Origine et histoire du Couvent des Ursulines
Le couvent des Ursulines d'Ispagnac, situé dans le département de la Lozère en région Occitanie, trouve son origine dans un château seigneurial construit aux XVe et XVIIe siècles. Ce bâtiment appartenait initialement aux seigneurs d'Ispagnac, notamment aux familles Grégoire de Lambrandès puis Châteauneuf-Randon, dont les armoiries et la devise Deo juvante (« Avec l’aide de Dieu ») ornent encore le portail d’entrée. Ce portail, ainsi qu’un escalier intérieur remarquable par sa stéréotomie du XVIIe siècle, sont les seuls éléments protégés au titre des monuments historiques depuis 1950.

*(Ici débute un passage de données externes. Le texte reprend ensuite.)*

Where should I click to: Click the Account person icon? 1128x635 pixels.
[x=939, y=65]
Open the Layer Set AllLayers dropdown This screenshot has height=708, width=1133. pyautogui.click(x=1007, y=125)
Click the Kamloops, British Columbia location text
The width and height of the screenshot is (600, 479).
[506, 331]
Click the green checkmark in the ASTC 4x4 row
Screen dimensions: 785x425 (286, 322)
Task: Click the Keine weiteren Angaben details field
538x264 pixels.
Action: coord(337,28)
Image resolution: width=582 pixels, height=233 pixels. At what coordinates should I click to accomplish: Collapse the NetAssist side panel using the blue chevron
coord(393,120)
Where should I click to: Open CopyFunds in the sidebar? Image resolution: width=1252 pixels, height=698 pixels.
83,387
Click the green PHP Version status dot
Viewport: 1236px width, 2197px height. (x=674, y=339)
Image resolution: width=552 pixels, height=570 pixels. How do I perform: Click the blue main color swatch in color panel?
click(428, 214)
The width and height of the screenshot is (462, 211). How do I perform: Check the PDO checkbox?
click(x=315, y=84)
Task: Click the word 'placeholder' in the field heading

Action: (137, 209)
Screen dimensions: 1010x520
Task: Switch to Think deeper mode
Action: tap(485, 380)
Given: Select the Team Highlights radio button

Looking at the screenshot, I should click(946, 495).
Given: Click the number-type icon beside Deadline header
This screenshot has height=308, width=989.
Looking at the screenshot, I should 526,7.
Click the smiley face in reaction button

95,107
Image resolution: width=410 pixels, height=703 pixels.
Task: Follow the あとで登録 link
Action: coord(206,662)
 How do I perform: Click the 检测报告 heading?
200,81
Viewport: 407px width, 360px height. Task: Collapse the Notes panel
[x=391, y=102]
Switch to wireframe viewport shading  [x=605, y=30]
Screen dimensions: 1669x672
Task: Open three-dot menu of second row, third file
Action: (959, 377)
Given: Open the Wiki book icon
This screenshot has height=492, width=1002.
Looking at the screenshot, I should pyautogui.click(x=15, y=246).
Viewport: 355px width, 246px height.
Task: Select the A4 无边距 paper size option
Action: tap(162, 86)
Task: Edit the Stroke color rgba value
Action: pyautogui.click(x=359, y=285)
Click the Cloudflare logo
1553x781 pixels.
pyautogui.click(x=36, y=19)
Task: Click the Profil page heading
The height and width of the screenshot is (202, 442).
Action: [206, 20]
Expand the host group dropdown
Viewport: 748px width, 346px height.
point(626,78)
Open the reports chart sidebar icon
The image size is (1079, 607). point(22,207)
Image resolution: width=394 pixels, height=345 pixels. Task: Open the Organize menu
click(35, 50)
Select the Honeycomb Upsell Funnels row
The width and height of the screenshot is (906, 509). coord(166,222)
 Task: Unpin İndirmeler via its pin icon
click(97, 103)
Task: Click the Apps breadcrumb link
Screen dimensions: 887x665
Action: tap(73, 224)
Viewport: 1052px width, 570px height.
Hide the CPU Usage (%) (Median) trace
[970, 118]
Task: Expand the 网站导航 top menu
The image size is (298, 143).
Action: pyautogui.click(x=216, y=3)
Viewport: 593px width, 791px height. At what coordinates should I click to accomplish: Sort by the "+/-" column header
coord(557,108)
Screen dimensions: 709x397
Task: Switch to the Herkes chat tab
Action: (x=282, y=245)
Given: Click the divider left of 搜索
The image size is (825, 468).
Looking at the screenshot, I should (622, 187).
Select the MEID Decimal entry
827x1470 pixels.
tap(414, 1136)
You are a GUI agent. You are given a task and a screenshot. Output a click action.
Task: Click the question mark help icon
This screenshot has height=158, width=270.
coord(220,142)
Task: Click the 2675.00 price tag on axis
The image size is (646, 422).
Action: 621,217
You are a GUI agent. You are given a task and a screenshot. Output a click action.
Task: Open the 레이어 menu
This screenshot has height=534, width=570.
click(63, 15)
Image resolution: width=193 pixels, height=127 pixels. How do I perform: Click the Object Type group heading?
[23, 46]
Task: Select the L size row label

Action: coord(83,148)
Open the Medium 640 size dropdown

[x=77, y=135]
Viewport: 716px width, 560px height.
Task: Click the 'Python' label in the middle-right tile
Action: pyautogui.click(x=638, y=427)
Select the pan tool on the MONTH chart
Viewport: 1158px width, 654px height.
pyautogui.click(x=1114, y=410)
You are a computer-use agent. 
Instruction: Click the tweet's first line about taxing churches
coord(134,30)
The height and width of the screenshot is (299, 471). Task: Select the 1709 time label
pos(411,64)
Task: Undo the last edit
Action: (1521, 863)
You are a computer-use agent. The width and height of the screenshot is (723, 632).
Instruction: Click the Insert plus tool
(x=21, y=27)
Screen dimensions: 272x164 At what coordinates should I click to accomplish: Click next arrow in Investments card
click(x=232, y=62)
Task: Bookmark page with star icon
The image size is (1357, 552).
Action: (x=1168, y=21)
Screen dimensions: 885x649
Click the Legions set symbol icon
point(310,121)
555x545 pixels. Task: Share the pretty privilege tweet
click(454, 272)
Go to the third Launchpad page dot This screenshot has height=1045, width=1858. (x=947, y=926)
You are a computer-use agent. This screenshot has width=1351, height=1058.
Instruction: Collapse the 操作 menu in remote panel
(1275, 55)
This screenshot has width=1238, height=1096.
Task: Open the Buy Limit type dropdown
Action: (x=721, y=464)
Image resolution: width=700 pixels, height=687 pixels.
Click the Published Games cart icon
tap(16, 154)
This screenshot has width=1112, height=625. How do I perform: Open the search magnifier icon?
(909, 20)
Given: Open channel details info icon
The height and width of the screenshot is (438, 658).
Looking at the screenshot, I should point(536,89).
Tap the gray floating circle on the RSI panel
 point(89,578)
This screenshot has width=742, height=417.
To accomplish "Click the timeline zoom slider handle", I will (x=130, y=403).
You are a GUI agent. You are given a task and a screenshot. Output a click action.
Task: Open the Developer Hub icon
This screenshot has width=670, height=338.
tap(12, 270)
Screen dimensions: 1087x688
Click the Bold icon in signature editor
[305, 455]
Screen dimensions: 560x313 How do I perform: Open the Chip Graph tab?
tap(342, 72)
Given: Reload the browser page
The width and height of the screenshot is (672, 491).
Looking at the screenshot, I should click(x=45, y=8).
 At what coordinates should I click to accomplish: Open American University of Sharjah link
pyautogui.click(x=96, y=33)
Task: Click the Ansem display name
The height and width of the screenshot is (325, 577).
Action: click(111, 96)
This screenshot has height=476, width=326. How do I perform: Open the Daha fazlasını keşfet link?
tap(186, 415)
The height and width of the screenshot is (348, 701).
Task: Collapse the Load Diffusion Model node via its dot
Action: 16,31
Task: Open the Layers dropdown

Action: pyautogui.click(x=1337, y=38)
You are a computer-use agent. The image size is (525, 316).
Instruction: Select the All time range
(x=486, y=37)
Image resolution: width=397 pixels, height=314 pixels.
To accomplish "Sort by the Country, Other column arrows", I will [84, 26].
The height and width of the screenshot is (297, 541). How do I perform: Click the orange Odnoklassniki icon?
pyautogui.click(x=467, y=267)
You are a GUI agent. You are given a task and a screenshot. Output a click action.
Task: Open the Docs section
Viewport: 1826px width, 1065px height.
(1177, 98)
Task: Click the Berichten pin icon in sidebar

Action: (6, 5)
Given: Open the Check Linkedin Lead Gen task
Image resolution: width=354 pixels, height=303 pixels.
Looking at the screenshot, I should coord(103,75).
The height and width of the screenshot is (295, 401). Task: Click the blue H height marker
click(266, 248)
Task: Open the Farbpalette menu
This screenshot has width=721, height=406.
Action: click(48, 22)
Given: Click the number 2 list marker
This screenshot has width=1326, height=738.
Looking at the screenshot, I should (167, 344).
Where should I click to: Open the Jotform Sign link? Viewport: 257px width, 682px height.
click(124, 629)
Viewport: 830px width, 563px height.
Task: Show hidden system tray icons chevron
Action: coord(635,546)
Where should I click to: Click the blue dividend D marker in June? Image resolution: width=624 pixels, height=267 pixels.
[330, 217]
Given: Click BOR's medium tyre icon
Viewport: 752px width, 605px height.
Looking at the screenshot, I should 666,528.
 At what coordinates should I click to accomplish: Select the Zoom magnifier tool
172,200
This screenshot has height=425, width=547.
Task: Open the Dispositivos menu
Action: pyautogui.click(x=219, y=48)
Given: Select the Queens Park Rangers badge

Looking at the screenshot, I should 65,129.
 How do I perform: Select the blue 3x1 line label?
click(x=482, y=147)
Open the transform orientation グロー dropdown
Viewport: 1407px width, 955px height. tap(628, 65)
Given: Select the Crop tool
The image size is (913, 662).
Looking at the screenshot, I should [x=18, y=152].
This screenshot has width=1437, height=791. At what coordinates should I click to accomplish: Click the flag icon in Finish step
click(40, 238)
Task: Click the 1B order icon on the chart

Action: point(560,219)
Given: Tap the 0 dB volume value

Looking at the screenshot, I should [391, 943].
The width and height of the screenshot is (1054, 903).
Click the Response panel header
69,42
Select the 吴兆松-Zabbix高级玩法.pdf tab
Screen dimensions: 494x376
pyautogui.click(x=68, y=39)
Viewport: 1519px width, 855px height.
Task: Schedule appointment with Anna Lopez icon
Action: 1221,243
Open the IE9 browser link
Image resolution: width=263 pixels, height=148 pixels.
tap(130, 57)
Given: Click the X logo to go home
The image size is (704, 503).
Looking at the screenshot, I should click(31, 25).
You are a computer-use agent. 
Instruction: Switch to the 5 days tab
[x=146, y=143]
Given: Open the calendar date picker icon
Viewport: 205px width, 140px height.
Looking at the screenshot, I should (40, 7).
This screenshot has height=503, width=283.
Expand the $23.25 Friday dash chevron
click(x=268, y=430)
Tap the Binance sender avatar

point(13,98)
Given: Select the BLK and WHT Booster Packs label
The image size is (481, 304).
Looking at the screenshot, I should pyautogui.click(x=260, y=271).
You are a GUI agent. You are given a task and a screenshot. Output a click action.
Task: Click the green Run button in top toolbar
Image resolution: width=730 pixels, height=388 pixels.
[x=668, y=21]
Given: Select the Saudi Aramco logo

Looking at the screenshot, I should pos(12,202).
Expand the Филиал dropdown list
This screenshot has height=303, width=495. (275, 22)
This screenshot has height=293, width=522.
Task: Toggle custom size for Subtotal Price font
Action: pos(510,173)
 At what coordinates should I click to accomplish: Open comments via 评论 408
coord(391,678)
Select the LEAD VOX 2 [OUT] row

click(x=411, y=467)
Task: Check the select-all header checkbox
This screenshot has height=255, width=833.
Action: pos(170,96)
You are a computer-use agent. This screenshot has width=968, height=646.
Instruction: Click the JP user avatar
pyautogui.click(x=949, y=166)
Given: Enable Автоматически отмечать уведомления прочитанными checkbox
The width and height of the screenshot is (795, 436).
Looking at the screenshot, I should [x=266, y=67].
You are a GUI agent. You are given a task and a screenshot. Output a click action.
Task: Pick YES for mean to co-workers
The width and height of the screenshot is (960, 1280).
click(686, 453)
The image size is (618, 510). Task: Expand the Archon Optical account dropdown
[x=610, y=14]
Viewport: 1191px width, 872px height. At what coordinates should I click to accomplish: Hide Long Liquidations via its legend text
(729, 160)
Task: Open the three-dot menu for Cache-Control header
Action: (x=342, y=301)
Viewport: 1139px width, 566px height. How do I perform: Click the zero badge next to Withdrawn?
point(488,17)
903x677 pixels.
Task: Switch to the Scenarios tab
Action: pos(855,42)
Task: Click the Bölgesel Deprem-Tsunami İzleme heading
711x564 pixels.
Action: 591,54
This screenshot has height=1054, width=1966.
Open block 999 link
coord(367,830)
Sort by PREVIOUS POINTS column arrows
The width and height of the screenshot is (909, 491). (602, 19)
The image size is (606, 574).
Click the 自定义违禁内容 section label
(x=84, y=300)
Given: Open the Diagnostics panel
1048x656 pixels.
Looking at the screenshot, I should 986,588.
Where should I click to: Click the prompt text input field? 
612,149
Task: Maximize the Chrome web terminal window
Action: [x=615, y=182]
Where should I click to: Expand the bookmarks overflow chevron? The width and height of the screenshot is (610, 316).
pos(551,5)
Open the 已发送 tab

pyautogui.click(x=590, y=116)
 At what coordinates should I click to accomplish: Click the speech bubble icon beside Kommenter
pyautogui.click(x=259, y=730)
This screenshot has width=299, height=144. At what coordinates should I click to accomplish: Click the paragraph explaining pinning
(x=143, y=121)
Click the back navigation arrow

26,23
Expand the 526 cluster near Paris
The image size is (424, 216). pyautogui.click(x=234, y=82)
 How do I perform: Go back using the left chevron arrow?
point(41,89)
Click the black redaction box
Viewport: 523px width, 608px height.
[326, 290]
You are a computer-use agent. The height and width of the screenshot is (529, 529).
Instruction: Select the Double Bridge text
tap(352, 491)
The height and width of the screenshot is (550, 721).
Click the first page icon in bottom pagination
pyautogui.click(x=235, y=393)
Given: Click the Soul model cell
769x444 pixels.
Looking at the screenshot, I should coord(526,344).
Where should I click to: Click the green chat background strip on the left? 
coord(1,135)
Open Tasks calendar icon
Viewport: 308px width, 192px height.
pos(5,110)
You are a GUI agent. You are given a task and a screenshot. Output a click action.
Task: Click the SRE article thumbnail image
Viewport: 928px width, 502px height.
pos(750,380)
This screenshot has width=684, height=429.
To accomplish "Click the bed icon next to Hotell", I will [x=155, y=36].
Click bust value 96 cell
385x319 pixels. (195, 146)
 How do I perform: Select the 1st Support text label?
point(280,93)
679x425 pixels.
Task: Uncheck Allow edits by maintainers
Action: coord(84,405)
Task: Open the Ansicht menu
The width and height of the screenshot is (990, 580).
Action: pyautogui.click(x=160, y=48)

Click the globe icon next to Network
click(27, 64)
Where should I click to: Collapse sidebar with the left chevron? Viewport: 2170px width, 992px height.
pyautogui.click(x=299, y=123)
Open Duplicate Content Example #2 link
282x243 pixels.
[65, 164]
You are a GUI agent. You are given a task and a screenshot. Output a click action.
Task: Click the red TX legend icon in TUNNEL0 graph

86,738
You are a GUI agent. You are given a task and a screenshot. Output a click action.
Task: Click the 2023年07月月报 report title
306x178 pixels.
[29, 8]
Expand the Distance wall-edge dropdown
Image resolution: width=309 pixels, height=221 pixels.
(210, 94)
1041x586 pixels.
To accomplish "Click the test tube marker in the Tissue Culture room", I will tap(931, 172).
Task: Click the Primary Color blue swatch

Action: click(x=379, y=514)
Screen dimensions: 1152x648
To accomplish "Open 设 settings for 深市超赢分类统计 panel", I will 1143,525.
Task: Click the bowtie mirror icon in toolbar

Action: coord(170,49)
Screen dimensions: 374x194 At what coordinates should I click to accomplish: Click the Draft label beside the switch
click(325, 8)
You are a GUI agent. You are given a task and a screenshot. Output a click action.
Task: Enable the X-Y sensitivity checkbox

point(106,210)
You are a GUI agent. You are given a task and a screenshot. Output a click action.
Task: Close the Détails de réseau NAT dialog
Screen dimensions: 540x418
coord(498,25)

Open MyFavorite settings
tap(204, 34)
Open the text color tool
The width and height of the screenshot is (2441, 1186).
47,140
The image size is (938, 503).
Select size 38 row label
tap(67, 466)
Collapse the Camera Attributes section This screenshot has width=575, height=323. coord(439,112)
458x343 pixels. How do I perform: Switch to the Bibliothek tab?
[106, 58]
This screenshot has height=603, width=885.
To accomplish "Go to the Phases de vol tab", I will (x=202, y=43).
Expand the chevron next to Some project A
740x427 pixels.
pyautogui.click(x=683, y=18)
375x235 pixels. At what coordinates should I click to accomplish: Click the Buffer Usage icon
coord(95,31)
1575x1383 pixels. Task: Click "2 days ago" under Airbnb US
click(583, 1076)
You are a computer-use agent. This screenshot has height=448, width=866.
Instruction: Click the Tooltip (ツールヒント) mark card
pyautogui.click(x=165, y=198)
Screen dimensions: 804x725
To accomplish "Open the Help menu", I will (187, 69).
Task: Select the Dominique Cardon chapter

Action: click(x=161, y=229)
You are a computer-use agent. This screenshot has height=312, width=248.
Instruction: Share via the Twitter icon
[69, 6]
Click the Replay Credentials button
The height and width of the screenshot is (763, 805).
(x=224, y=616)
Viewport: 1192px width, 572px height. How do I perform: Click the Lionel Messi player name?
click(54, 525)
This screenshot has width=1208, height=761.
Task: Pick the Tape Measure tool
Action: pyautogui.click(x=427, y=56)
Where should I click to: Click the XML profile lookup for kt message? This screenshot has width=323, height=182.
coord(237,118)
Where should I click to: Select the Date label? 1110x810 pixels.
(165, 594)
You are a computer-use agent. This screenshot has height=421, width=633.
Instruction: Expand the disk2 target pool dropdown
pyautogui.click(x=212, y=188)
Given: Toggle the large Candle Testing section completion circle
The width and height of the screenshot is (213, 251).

Pendant la Révolution française, le château fut converti en hôtellerie avec relais de poste, marquant une première transformation de son usage. En 1823, le bâtiment fut loué par la famille Châteauneuf-Randon aux Sœurs de la Présentation de Marie, qui y établirent une école pour jeunes filles. Vingt ans plus tard, en 1842, les sœurs Ursulines acquirent les lieux et y fondèrent un pensionnat, perpétuant la vocation éducative du site. Aujourd’hui, le couvent abrite toujours une école privée, tandis que deux religieuses ursulines y résident encore, gérant notamment la cantine scolaire.
Le portail d’entrée, originaire du manoir de Châteauneuf, présente un arc surbaissé orné de sculptures, dont un masque et un écusson surmonté de volutes en feuillage. L’escalier, quant à lui, illustre un savoir-faire architectural exceptionnel : ses arcs s’auto-contrebutent sans point d’appui central, créant un vide intérieur audacieux. Ces éléments, inscrits à l’inventaire des monuments historiques, témoignent de l’évolution du site, passé de forteresse seigneuriale à lieu d’enseignement et de vie religieuse.
La localisation du couvent, au 29 Rue de la Ville à Ispagnac, en fait un patrimoine ancré dans le paysage lozérien. Bien que la précision de sa localisation géographique soit jugée médiocre (niveau 5/10), son histoire reflète les mutations sociales et religieuses de la région, depuis l’Ancien Régime jusqu’à l’époque contemporaine. La propriété appartient aujourd’hui à une association, et le site reste partiellement accessible, bien que son statut exact (visites, hébergement) ne soit pas précisé.